ROE_decomposition_DuPont: Using inferred revenue of ¥848.4m and period-end balance sheet as a proxy: Net margin ≈ -98m / 848.4m = -11.6%; Asset turnover ≈ 848.4m / 4,105m = 0.21x; Financial leverage ≈ 4,105m / 2,137m = 1.92x; Implied ROE ≈ -11.6% × 0.21 × 1.92 ≈ -4.6% for the half-year (directional only; average equity not disclosed and revenue is inferred). Annualizing mechanically would worsen to roughly -9% ROE, but this is sensitive to H2 seasonality.
margin_quality: Implied gross margin is 75.7% (642.6m / 848.4m), unusually high for a traditional media agency mix and suggestive of greater fee-based or creative components, or timing in cost accruals. Operating margin is -15.7% (-133.0m / 848.4m), highlighting overhead absorption issues. Ordinary margin improves to -13.9% on non-operating gains (~¥15m). Net margin is -11.6% aided by a ¥38.3m tax benefit.
operating_leverage: SG&A of approximately ¥775.6m exceeded gross profit by roughly ¥133m, indicating insufficient scale to cover fixed costs. With depreciation at ¥15.0m and EBITDA at -¥118.0m, the business exhibits negative operating leverage in H1; incremental revenue growth or SG&A rationalization is required to restore break-even.
revenue_sustainability: Headline revenue is undisclosed; inferred revenue of ¥848.4m is used for H1, but we cannot assess YoY growth without a comparable figure. The elevated gross margin suggests mix effects that may not be repeatable if large high-margin projects were recognized in H1.
profit_quality: Non-operating income (¥15m) and tax benefits (¥38.3m) cushioned the bottom line, while recurring operating performance was weak. EBITDA remained negative despite non-cash D&A, indicating underlying earnings pressure.
outlook: To improve in H2, the company must either sustain high-margin project flow or reduce SG&A. Given sector seasonality (ad spend often stronger in fiscal H2 around campaign cycles), a sequential improvement is possible but uncertain. Visibility is limited by lack of order backlog, segment data, and YoY comparatives.

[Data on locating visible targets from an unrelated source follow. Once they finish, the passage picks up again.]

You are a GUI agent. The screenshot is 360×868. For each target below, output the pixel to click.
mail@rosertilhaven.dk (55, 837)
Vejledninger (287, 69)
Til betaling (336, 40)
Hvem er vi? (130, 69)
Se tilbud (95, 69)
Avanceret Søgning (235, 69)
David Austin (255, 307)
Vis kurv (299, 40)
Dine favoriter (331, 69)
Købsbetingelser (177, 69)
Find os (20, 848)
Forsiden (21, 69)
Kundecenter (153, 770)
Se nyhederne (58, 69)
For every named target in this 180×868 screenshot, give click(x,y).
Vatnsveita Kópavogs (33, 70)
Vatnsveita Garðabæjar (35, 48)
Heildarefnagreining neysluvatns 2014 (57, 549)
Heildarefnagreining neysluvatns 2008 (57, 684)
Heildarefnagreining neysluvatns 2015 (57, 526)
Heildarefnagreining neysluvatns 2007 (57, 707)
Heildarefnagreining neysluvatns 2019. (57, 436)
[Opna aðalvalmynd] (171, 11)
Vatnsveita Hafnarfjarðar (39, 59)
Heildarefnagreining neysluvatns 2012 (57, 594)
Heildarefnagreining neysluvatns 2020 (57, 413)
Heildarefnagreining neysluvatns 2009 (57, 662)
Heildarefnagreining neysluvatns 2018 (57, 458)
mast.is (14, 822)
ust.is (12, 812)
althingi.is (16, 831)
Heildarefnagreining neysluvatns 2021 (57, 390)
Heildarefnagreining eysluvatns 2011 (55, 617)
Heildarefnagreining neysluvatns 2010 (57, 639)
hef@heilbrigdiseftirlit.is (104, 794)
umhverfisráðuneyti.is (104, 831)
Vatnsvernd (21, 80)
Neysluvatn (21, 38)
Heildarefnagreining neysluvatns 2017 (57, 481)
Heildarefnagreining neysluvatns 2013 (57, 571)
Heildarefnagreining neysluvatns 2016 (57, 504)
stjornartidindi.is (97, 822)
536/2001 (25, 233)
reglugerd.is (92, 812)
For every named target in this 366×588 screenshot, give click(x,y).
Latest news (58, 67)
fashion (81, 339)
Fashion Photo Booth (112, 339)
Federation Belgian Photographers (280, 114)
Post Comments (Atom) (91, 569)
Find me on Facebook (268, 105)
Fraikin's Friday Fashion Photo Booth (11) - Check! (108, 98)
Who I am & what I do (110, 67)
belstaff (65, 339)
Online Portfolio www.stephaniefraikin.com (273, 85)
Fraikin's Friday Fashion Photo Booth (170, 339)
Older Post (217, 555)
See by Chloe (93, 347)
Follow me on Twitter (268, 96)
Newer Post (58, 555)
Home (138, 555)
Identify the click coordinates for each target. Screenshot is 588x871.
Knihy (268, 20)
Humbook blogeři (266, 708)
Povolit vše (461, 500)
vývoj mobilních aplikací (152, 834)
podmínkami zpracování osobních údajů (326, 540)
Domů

liquidity: Current assets ¥2,216.9m vs. current liabilities ¥1,742.9m yields a current ratio of 127% and working capital of ¥474.1m, indicating adequate short-term liquidity. Cash and equivalents are undisclosed, which tempers confidence in immediate liquidity buffers.
solvency: Total liabilities ¥2,200.8m vs. equity ¥2,137.0m implies a liabilities-to-equity ratio of ~1.03x and an equity ratio of roughly 52% (using disclosed totals). Financial leverage (A/E) is about 1.92x, moderate for the industry.
capital_structure: Interest expense is low at ¥1.94m, and although EBIT coverage is negative due to losses, absolute interest burden is light. No information on maturities, covenants, or composition (bank loans vs. leases) is provided.
earnings_quality: OCF of -¥9.6m compared with net income of -¥98.0m yields an OCF/NI ratio of ~0.10 (less negative OCF than NI), implying non-cash charges and/or working capital tailwinds mitigated cash burn. D&A of ¥15.0m supports this.
FCF_analysis: Investing cash flow is undisclosed (0 placeholder), preventing a reliable FCF calculation. If capex was minimal, adjusted FCF would approximate OCF at -¥9.6m, but this is an assumption given missing data.
working_capital: With inventories undisclosed and receivables/payables not provided, we cannot parse drivers. However, the small OCF outflow relative to the operating loss suggests either receivable collections or payable stretching contributed positively in H1.
payout_ratio_assessment: DPS is 0 and payout ratio is reported as 0% in a loss-making period (EPS -¥21.92), which is consistent with capital preservation. Sustaining dividends would not be feasible without profits or distributable reserves.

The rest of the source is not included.